• _Work item_
Look below for the line with "This screenshot has height=191, width=314." and the line with "You are a computer-use agent. This". Copy exactly those two lines and every line between, but not the pictures.

────────────────────

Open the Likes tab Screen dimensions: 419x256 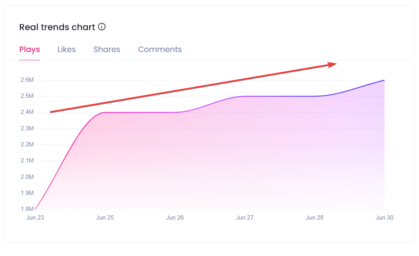tap(67, 50)
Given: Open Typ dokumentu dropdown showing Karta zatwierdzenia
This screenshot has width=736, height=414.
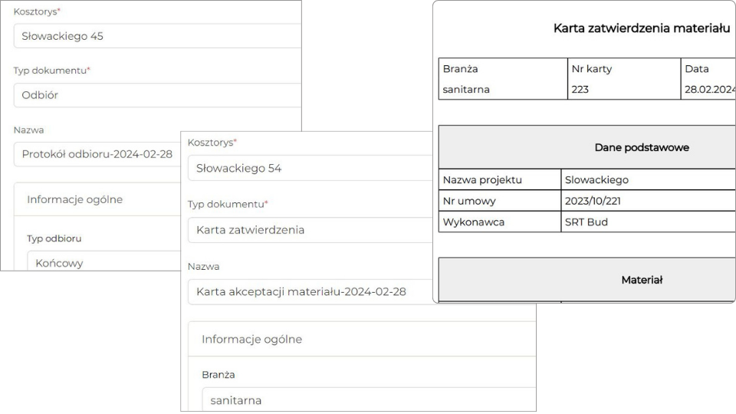Looking at the screenshot, I should tap(310, 230).
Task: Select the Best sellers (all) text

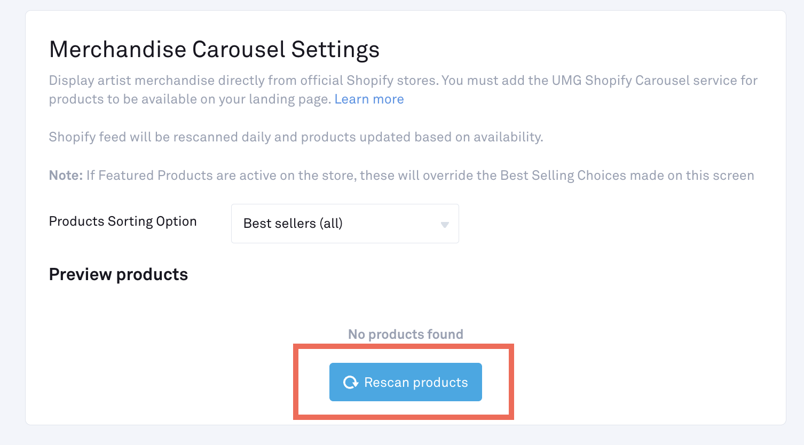Action: coord(293,224)
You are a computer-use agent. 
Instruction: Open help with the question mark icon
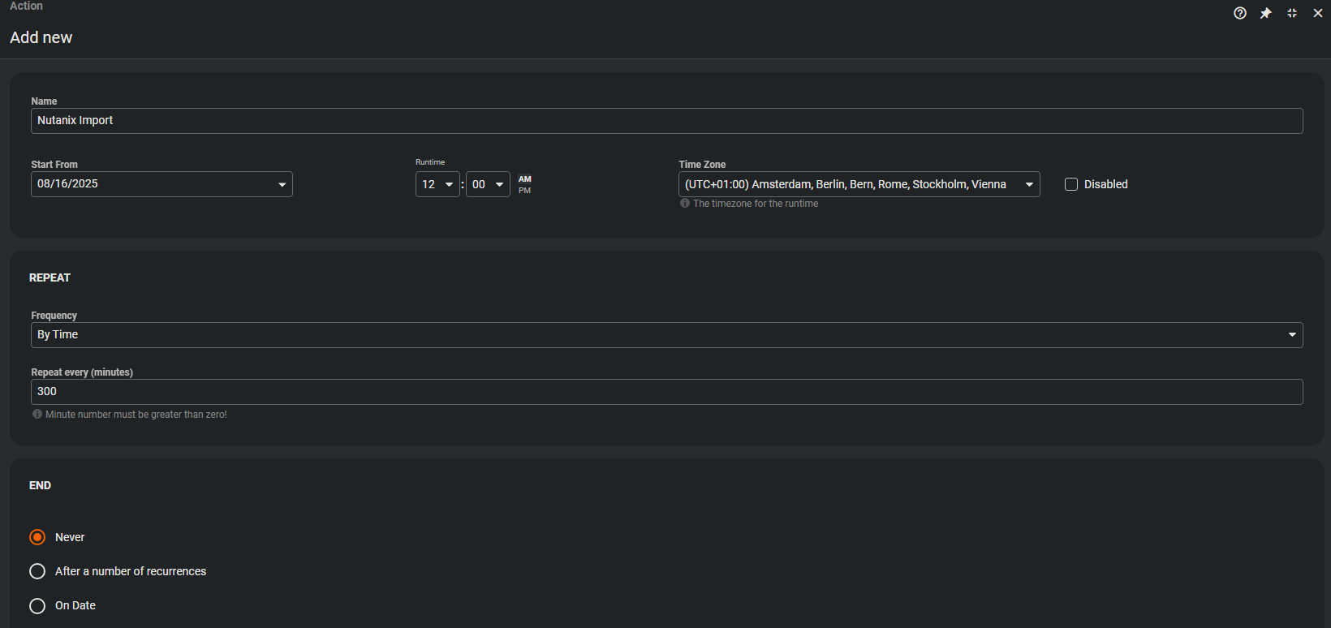coord(1239,13)
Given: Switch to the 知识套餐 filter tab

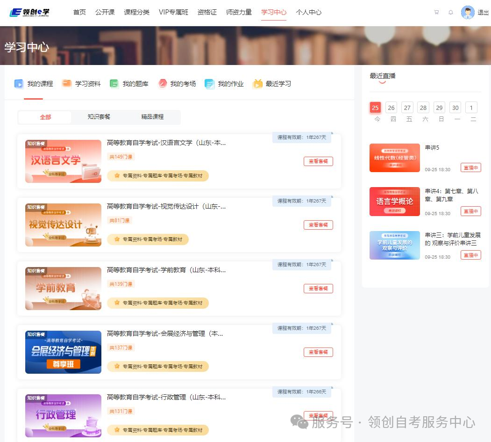Looking at the screenshot, I should [99, 117].
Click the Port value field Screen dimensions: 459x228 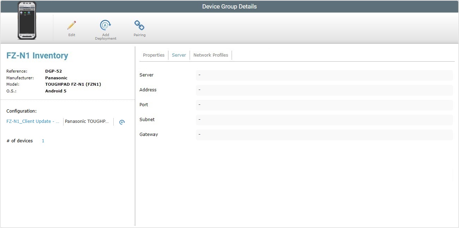[x=324, y=105]
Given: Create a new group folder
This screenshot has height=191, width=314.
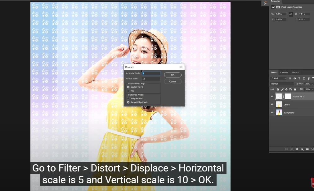Looking at the screenshot, I should [307, 149].
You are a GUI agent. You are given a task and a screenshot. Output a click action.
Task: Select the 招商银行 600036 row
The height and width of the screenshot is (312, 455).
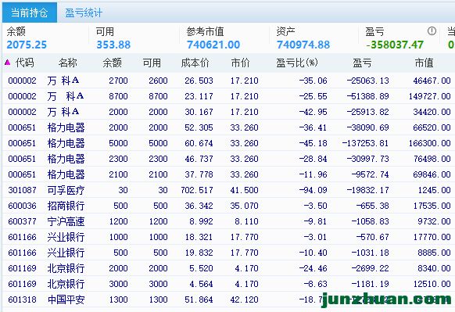(x=228, y=206)
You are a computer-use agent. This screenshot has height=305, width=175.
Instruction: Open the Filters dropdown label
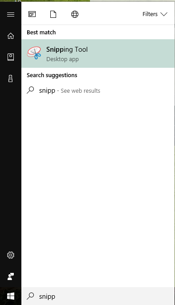150,14
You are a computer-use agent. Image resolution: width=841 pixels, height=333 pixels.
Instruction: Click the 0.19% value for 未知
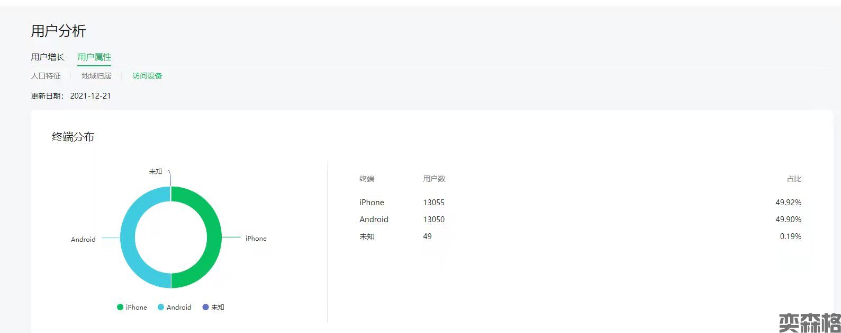coord(790,236)
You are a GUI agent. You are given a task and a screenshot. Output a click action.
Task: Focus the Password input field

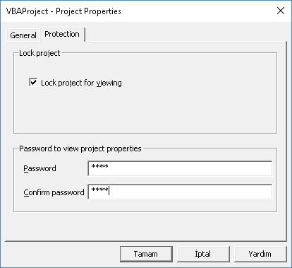tap(180, 168)
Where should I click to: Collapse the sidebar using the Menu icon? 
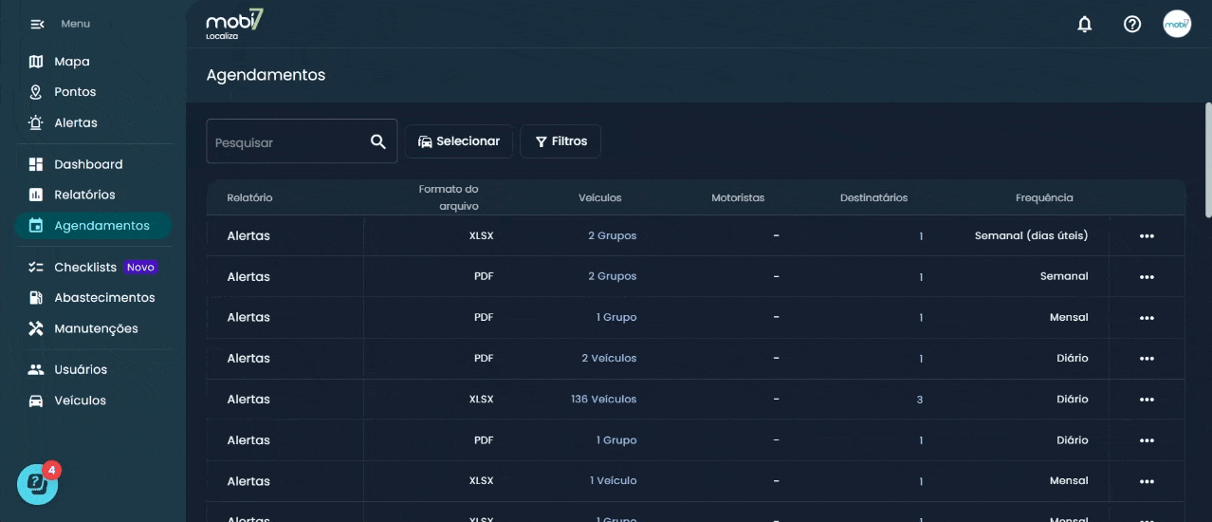click(x=37, y=24)
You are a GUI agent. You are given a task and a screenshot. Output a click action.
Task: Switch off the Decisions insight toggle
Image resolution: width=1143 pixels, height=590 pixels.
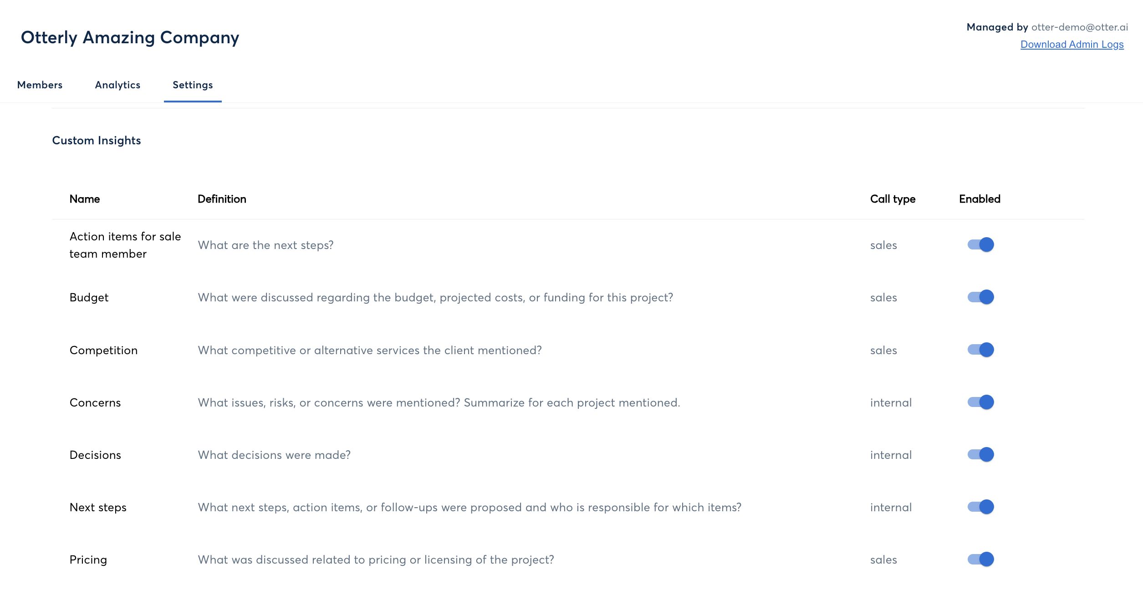981,455
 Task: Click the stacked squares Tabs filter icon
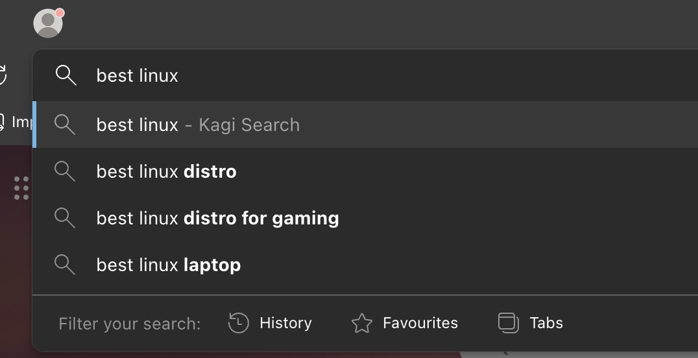tap(508, 323)
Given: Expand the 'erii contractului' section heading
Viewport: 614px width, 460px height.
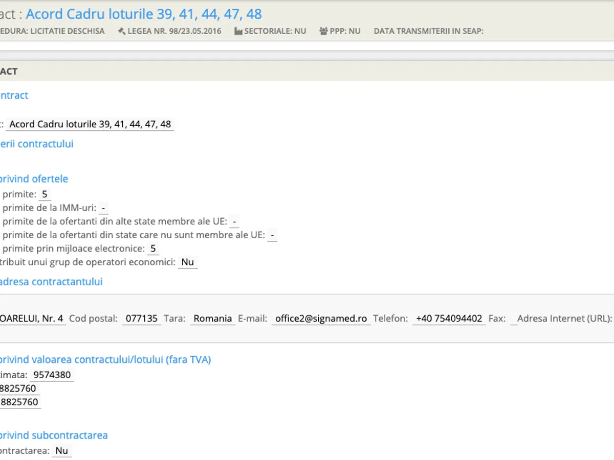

────────────────────

• _Answer section_
This screenshot has height=191, width=314.
Looking at the screenshot, I should [307, 149].
You are a GUI agent. You are given a task and a screenshot. Output a click action.
Task: Select the 招商银行 600036 row
The height and width of the screenshot is (312, 455).
(x=228, y=206)
You are a computer-use agent. This screenshot has height=305, width=175.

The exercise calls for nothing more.